Like any Marylander, I was sad and angry to see what was happening in Baltimore. And at 7:17 a.m. that Tuesday, when my commander confirmed that the 158th Cavalry would ride again, I was also eager to join my fellow cavalry troopers to restore peace and order to Baltimore.
My eagerness was tempered quickly by the surreal feeling of loading ammunition into magazines in Lot C of Ravens Stadium in downtown Baltimore. At 3 a.m. Wednesday, our unit took over security for Baltimore City Hall — a mission I never anticipated when I joined the Army. My desire was to fight in the war on terrorism. This was something else — my duty, yes, but foreign to the combat training I had prepared for.
What I saw was more nuanced than what a TV camera could pick up. Standing on the security line around Baltimore City Hall, I was greeted by friends from architecture school, Baltimore police officers, Baltimore City Council members and former Salisburians, each asking what they could do for our soldiers.

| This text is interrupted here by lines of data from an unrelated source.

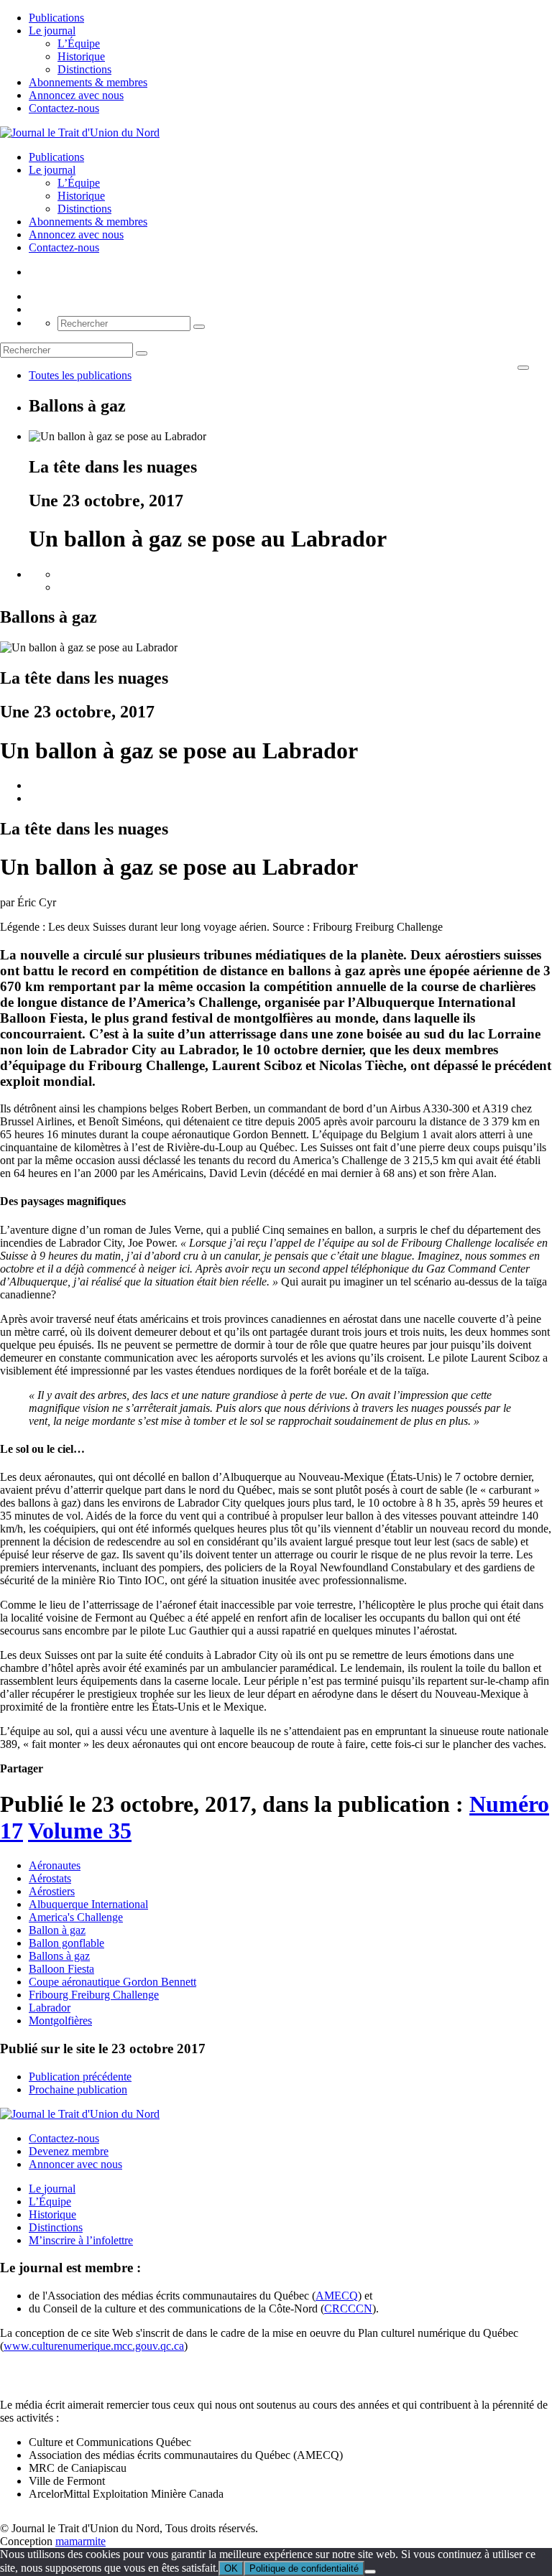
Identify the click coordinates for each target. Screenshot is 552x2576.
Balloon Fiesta (61, 1969)
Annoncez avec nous (76, 95)
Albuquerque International (88, 1904)
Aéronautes (54, 1865)
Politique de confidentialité (304, 2568)
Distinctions (84, 69)
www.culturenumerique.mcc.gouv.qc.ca (94, 2346)
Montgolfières (60, 2020)
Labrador (49, 2007)
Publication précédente (80, 2076)
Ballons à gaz (59, 1956)
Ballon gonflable (66, 1943)
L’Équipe (79, 43)
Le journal (52, 30)
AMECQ (337, 2295)
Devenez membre (69, 2151)
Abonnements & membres (88, 82)
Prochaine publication (78, 2089)
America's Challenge (76, 1917)
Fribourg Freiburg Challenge (94, 1995)
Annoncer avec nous (75, 2164)
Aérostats (50, 1878)
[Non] (370, 2572)
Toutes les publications (80, 375)
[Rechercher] (199, 327)
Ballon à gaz (57, 1930)
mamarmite (80, 2541)
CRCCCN (348, 2308)
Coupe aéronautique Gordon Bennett (112, 1982)
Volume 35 (80, 1830)
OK (231, 2568)
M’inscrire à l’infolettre (81, 2240)
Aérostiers (52, 1891)
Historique (81, 56)
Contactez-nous (64, 108)
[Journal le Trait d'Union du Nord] (80, 132)
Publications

We were overwhelmed by the amount of food, water and kindness brought to us by Baltimore workers and citizens, thanking us for our presence.
The interactions I had were not what I expected. My soldiers and I were often faced at the lines with a group of young people holding up signs, chanting at us. An older black gentleman confronted these various groups several times one day, challenging their chants and engaging them in critical conversation. One of the most inspiring sights I observed was the teenage protesters slowly lowering and rolling up their signs, biting into slices of pizza we shared, talking with this older man about how some of their perceptions were wrong, how some were right and how their anger was, perhaps, misplaced.
What the Baltimore riots mean to Salisbury
These weren’t lessons soldiers, police officers or politicians could impart – but one man who stood face to face with them as a voice of history put things in context.
His lesson was simple: Painting with broad brush strokes does us no good. He said, “Most police officers are honorable people that seek to serve and protect. The soldiers aren’t here to hurt you and they aren’t calling you thugs. Most inner-city kids are living difficult lives admirably and are reaching for their dreams.”
When we look more closely at the individual and see the humanity in an interaction between a group of frustrated teenagers and the wisdom of a man who has seen turmoil throughout decades in his city, we can see there is a finer grain to the generalized picture we are often fed.
We are blessed that Salisbury’s trajectory — as evidenced by how we have dealt with recent police/community issues, decreasing crime rates and a peaceful demonstration, not to mention our ongoing revitalization — is very different from Baltimore’s recent trajectory.
However, this is no time to rest on our laurels. If Baltimore’s recent experience proves anything, it is this: It isn’t hard to tear down a bad thing. What’s hard is building something good in its place.
Let us continue to build good things, seek peace for our fellow Marylanders, seek justice for all and safety for those who serve and protect us day in and out.